To get on a MotoGP bike, with the power they have got – they don’t resemble a motorbike other than they have two wheels.

That is right. The motorbikes I have grown up on and learnt to ride on are very different to a MotoGP bike.  The bike is very special – it is different. Everything about it is different. It is a big learning curve but they are incredible to ride. I am grateful for the opportunity to ride one but the more time you spend on it they better you get on it, adapt to it as there is a big difference between them and the super bikes I have been riding.

What is the breaking feeling like? You can brake from 300km/h to 75km/h at Motegi.

It is incredible, amazing how much force is involved. Coming up to the end of the back straight at Motegi, you brake from just over 300km/h to less than 100km/h and you do that in the space of a couple hundred metres.  The amount of force involved is a massive eye opener.  The breaking in an Australian Superbike is so much less and it is a lot easier to do.
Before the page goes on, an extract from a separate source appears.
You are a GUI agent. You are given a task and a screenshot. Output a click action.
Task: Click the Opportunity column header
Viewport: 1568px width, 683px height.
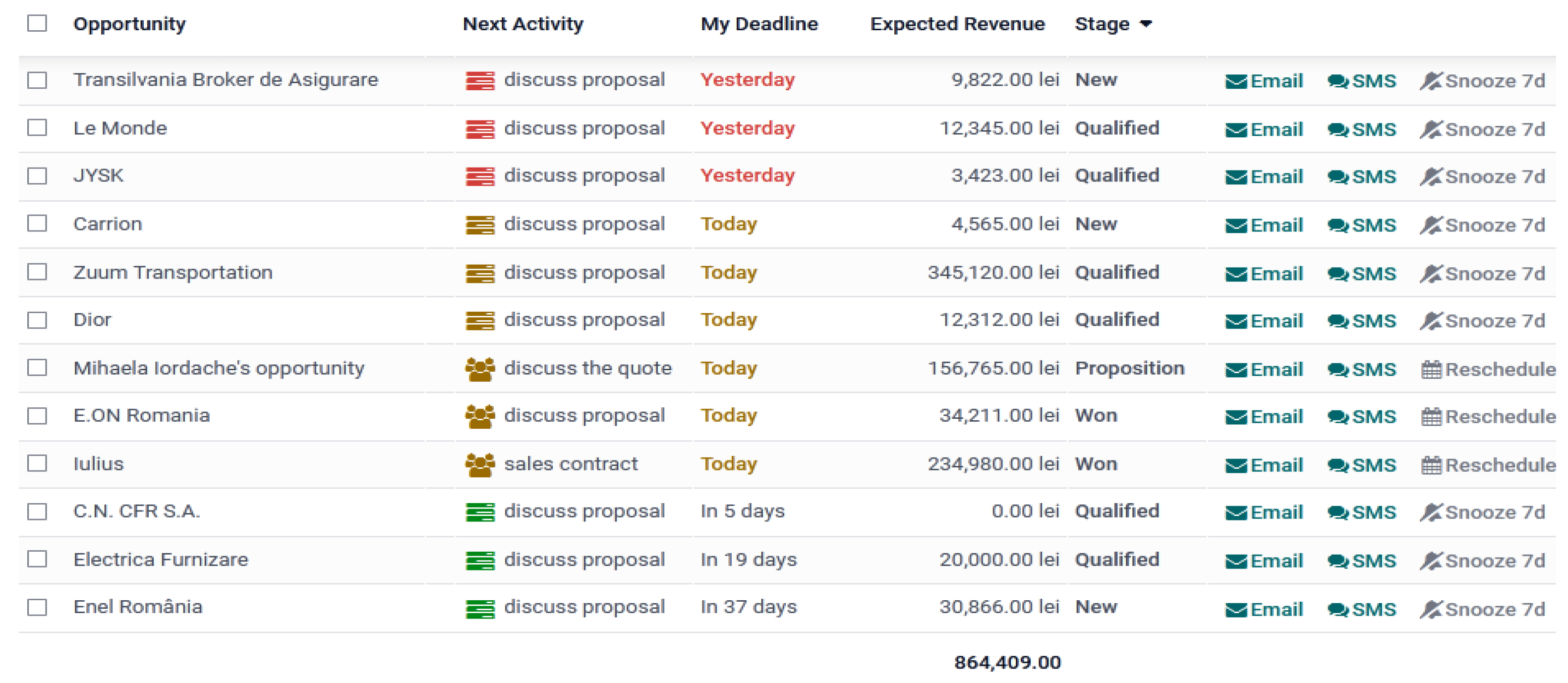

When you are on the brake on a MotoGP bike, it is trying to throw you over the handle bars. It takes a lot of strength to hold you back in the seat – to not go over the front of the bike. It is a crazy feeling.

Who was the Ducati boss that came up and congratulated you after warm up on Sunday morning?

We had Davide Tardozzi there but there was two guys from Ducati there – and it was really awesome that they came – they came after almost every session to see how I was going and that I was level headed and make sure I was going ok. It was after the qualifying session on the Saturday – they came down and were stocked and thrilled with the lap time that I did and the position. They were trilled with the progress that I made. They were very happy and was great to make them happy with what I did with my riding.
Were you doing all three rounds when you were at Motegi or did you have to prove yourself first?

To be honest, when I was Motegi, I thought was just for Motegi. After the race they asked if I wanted to come to Australia at the moment I don’t know if it is for Sepang!  I don’t know about it – a few people have asked but I am focused on this weekend. If the circumstances are the same again at Sepang – it is possible that I might come and ride again. The focus is this weekend and I don’t know what the future – you just need to do what you can do.

It is the big one – the Australian GP – we are very proud of you!

Thank-you it is good!

Where do you see you finishing on Sunday – the weather will undoubtedly play a role.

The weather will play a big factor. I haven;t ridden the bike in the rain and I suspect that will be a bit learning curve on this bike. The goal is to qualify. It should be a bit easier and I know the track and have now worked with the bike and the team. That should be ok but I am not thinking of a result. The result of the race is a result of the work you put in. I can’t guarantee a result for the race but I can guarantee the work I will put in. I will give it 100% and it will be what it will be. The higher up the better. We will see what happens.

Thank-you very much for the opportunity and the time to talk.

No drama at all. It is non-stop. It is really good to have the support. It is fantastic that people are getting behind me and supporting met. It makes me more motivated to give it my best!